What is needed: A word-for-word copy of the records below is required.

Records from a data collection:
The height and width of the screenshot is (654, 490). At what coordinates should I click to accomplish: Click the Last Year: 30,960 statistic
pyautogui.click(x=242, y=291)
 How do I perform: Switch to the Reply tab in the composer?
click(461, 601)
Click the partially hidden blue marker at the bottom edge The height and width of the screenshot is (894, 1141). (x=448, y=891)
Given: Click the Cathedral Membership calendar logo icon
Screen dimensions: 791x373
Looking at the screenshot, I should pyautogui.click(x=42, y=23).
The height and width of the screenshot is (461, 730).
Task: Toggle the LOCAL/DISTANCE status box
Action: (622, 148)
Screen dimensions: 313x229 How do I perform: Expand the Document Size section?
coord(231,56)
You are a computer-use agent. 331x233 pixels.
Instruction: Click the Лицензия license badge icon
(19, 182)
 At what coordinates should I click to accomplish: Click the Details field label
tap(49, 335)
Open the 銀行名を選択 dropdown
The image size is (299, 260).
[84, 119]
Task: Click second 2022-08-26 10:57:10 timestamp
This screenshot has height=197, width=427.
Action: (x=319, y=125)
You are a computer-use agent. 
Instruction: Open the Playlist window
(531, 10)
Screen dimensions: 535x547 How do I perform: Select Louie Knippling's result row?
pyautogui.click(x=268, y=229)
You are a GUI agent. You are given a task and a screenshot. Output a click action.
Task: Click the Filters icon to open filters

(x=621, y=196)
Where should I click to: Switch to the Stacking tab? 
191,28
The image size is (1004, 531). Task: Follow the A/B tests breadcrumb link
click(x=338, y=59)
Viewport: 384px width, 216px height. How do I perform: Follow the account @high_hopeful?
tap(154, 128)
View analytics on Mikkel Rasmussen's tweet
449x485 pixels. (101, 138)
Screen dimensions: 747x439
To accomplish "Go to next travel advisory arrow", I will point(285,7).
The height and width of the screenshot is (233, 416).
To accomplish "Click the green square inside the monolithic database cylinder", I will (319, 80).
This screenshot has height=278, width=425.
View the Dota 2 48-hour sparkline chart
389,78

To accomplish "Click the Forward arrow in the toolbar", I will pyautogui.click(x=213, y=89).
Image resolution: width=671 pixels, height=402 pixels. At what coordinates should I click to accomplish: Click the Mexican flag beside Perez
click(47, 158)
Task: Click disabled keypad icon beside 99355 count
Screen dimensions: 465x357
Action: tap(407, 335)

Answer to the problem:
The height and width of the screenshot is (654, 490). At what coordinates should I click to accomplish: Click the Last Year: 30,960 statistic
pyautogui.click(x=242, y=291)
 How do I perform: Switch to the Reply tab in the composer?
click(461, 601)
Click the partially hidden blue marker at the bottom edge The height and width of the screenshot is (894, 1141). (x=448, y=891)
Given: Click the Cathedral Membership calendar logo icon
Screen dimensions: 791x373
Looking at the screenshot, I should pyautogui.click(x=42, y=23).
The height and width of the screenshot is (461, 730).
Task: Toggle the LOCAL/DISTANCE status box
Action: (622, 148)
Screen dimensions: 313x229 How do I perform: Expand the Document Size section?
coord(231,56)
You are a computer-use agent. 331x233 pixels.
Instruction: Click the Лицензия license badge icon
(19, 182)
 At what coordinates should I click to accomplish: Click the Details field label
tap(49, 335)
Open the 銀行名を選択 dropdown
The image size is (299, 260).
[84, 119]
Task: Click second 2022-08-26 10:57:10 timestamp
This screenshot has height=197, width=427.
Action: (x=319, y=125)
You are a computer-use agent. 
Instruction: Open the Playlist window
(531, 10)
Screen dimensions: 535x547 How do I perform: Select Louie Knippling's result row?
pyautogui.click(x=268, y=229)
You are a GUI agent. You are given a task and a screenshot. Output a click action.
Task: Click the Filters icon to open filters

(x=621, y=196)
Where should I click to: Switch to the Stacking tab? 
191,28
The image size is (1004, 531). Task: Follow the A/B tests breadcrumb link
click(x=338, y=59)
Viewport: 384px width, 216px height. How do I perform: Follow the account @high_hopeful?
tap(154, 128)
View analytics on Mikkel Rasmussen's tweet
449x485 pixels. (101, 138)
Screen dimensions: 747x439
To accomplish "Go to next travel advisory arrow", I will point(285,7).
The height and width of the screenshot is (233, 416).
To accomplish "Click the green square inside the monolithic database cylinder", I will (319, 80).
This screenshot has height=278, width=425.
View the Dota 2 48-hour sparkline chart
389,78

To accomplish "Click the Forward arrow in the toolbar", I will pyautogui.click(x=213, y=89).
Image resolution: width=671 pixels, height=402 pixels. At what coordinates should I click to accomplish: Click the Mexican flag beside Perez
click(47, 158)
Task: Click disabled keypad icon beside 99355 count
Screen dimensions: 465x357
Action: tap(407, 335)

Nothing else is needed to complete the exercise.